▸ YOUR INSTRUCTIONS:
With the pictures omitted, please transcribe exactly the lines beginning at the one that contains "私たちについて (200, 2141)" and ending with the last line of the records below.

▸ SUPPLIED ENTRIES:
-.-.-
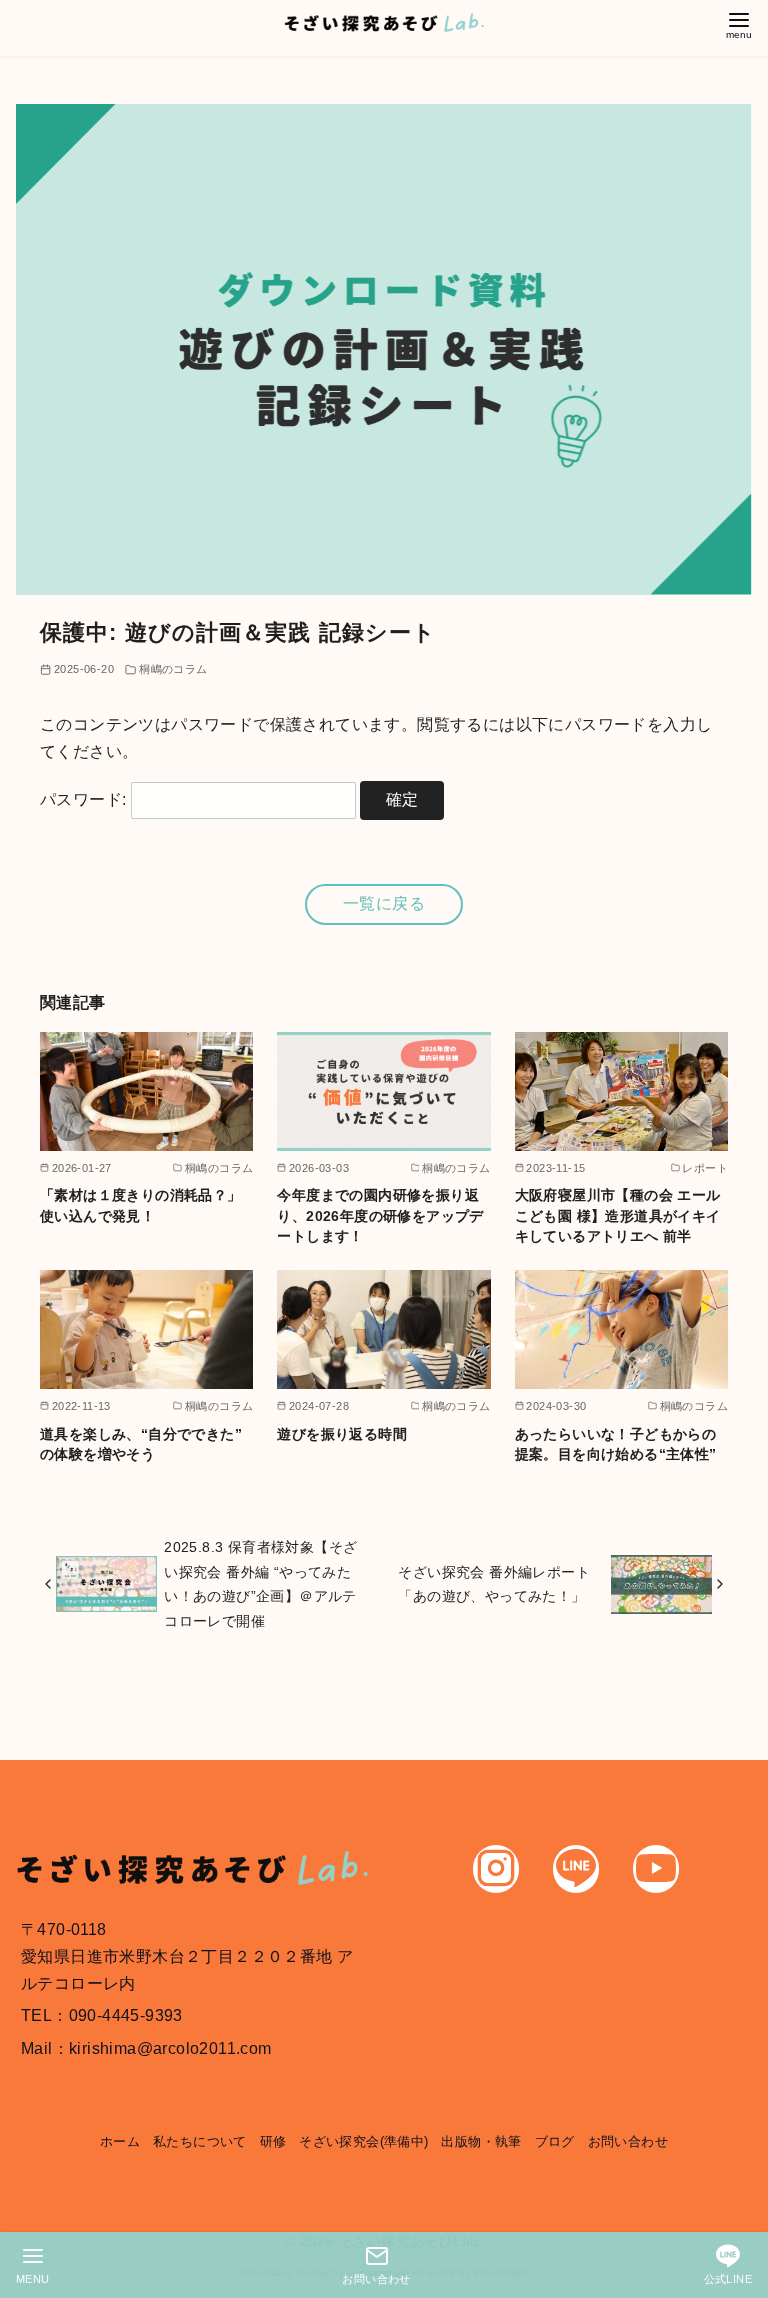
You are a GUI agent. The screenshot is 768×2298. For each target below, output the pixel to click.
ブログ (555, 2141)
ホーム (120, 2141)
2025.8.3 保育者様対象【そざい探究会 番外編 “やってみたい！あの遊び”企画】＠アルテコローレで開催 (260, 1583)
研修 (273, 2141)
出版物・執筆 (481, 2141)
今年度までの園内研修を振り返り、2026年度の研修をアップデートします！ (380, 1215)
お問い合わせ (628, 2141)
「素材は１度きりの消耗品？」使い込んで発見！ (141, 1205)
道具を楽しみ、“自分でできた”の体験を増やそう (141, 1444)
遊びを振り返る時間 (342, 1434)
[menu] (739, 23)
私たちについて (200, 2141)
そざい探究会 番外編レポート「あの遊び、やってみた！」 (494, 1584)
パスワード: (85, 799)
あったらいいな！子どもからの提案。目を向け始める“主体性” (616, 1444)
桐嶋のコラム (173, 669)
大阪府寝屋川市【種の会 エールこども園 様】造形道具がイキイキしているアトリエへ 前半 (618, 1215)
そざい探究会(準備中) (363, 2141)
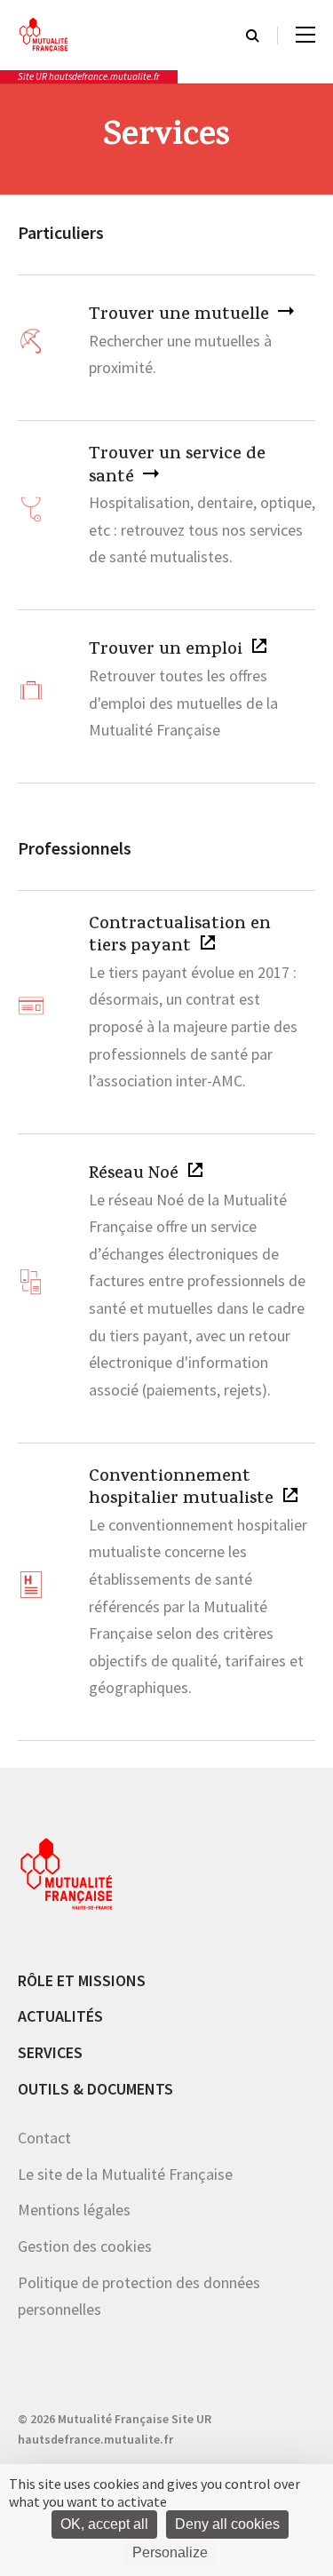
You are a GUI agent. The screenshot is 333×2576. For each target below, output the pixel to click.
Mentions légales (74, 2209)
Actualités (60, 2016)
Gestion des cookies (85, 2246)
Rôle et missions (82, 1980)
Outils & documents (95, 2089)
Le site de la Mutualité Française (125, 2174)
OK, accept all (104, 2524)
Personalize (170, 2552)
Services (50, 2052)
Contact (44, 2137)
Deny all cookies (227, 2524)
-.-.-
▸ EXERCISE OUTPUT:
私たちについて (200, 2141)
そざい探究会 番外編レポート「あの遊び、やってみた！」 (494, 1584)
パスワード: (85, 799)
あったらいいな！子どもからの提案。目を向け始める“主体性” (616, 1444)
桐嶋のコラム (173, 669)
大阪府寝屋川市【種の会 エールこども園 様】造形道具がイキイキしているアトリエへ 前半 (618, 1215)
そざい探究会(準備中) (363, 2141)
You are a GUI agent. The screenshot is 333×2576. For each target below, output the pixel to click.
Mentions légales (74, 2209)
Actualités (60, 2016)
Gestion des cookies (85, 2246)
Rôle et missions (82, 1980)
Outils & documents (95, 2089)
Le site de la Mutualité Française (125, 2174)
OK, accept all (104, 2524)
Personalize (170, 2552)
Services (50, 2052)
Contact (44, 2137)
Deny all cookies (227, 2524)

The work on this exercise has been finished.